## Information provided
_ _ _ _ _

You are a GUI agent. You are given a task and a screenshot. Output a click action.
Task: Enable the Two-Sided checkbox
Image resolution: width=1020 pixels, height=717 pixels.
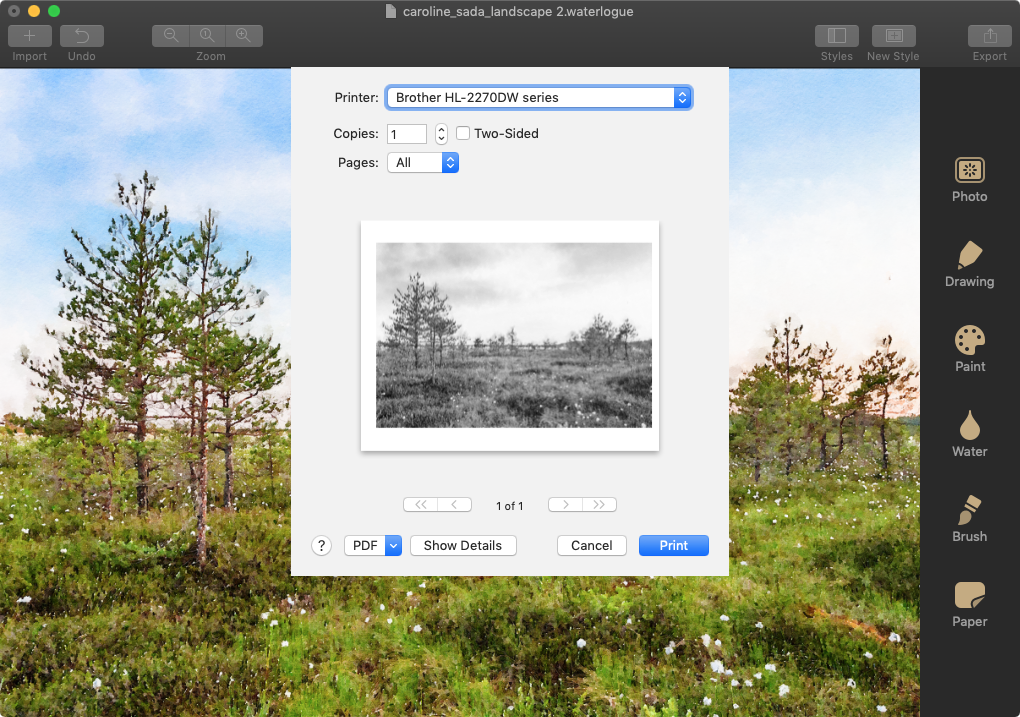463,133
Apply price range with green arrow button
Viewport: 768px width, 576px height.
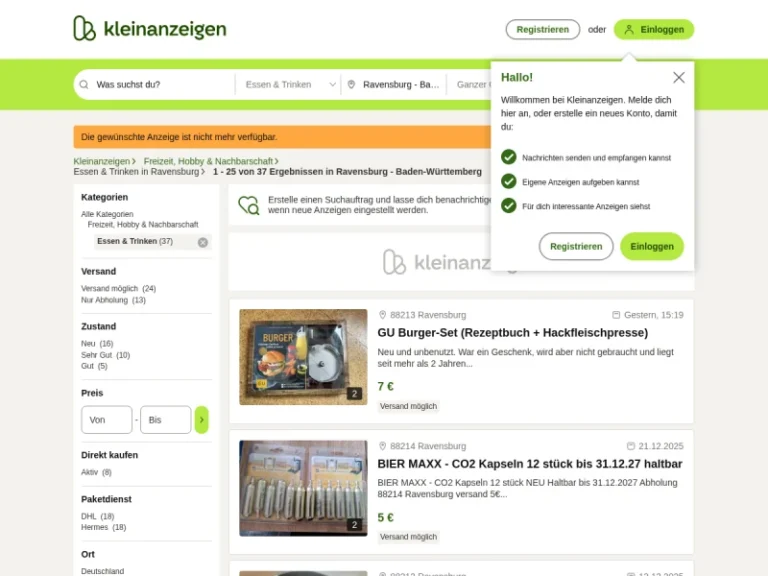point(201,420)
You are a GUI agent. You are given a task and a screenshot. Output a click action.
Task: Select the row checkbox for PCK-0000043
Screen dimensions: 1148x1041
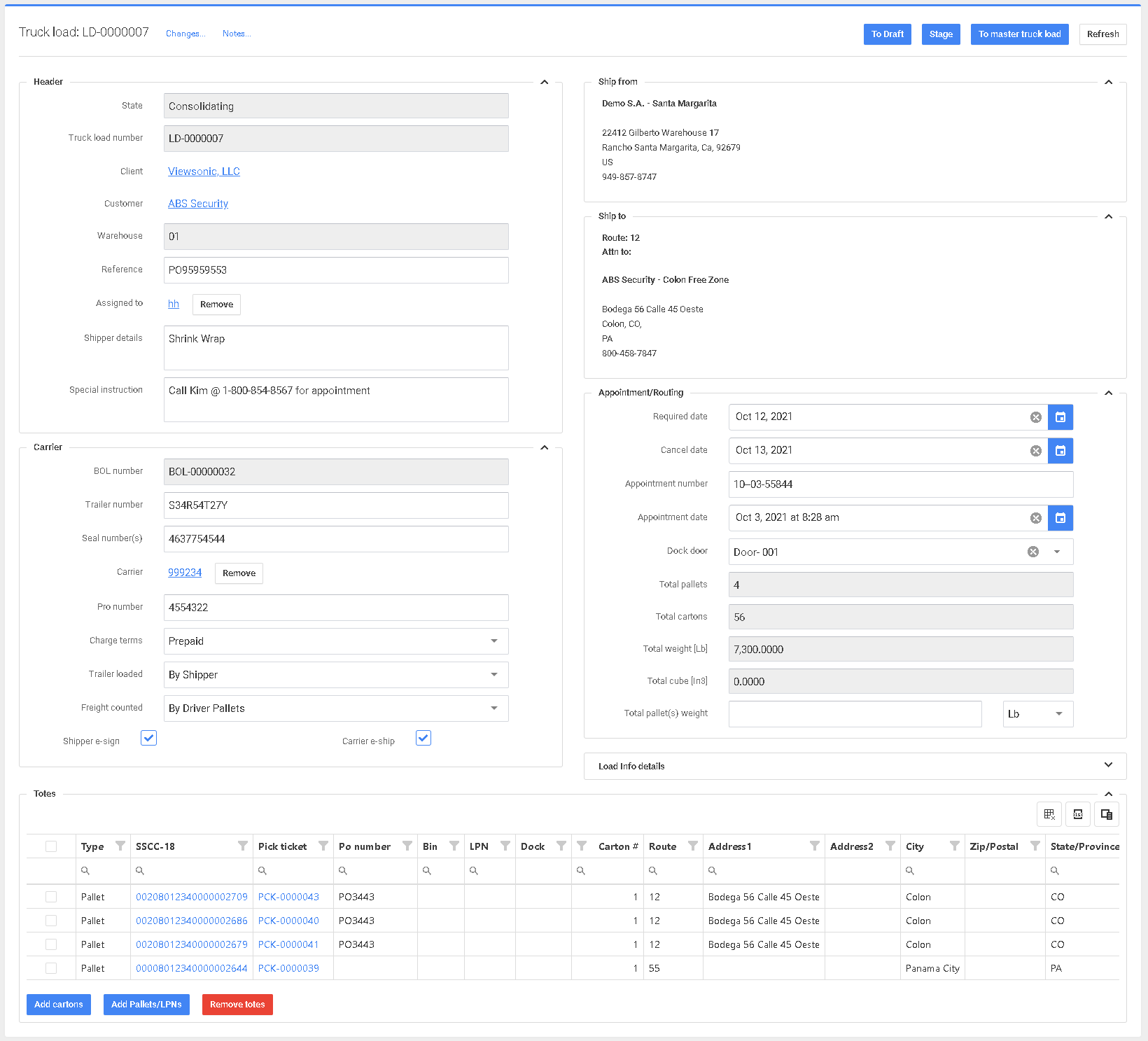pyautogui.click(x=51, y=897)
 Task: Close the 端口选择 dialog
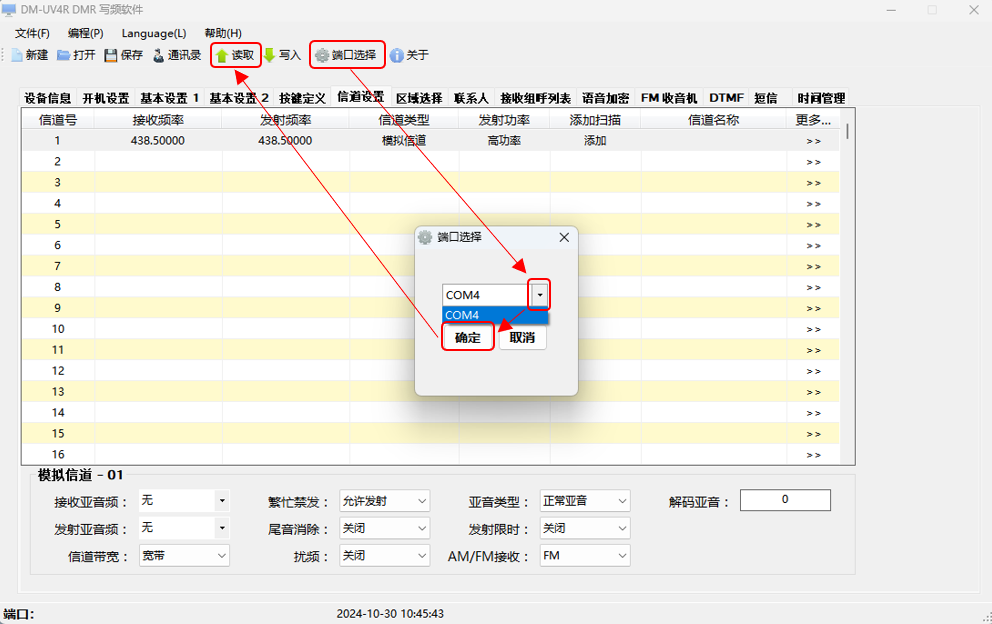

_ _ _ _ _

## Exercise prompt
Edit the items above by replacing "checkbox" with "check box" wherever it occurs, changing nothing else. Leave the pictures out of your version.

## Response
You are a GUI agent. You are given a task and a screenshot. Output a click action.
Task: Enable the Two-Sided check box
Image resolution: width=1020 pixels, height=717 pixels.
463,133
Apply price range with green arrow button
Viewport: 768px width, 576px height.
point(201,420)
You are a GUI agent. You are given a task and a screenshot. Output a click action.
Task: Select the row check box for PCK-0000043
Screen dimensions: 1148x1041
pyautogui.click(x=51, y=897)
 Task: Close the 端口选择 dialog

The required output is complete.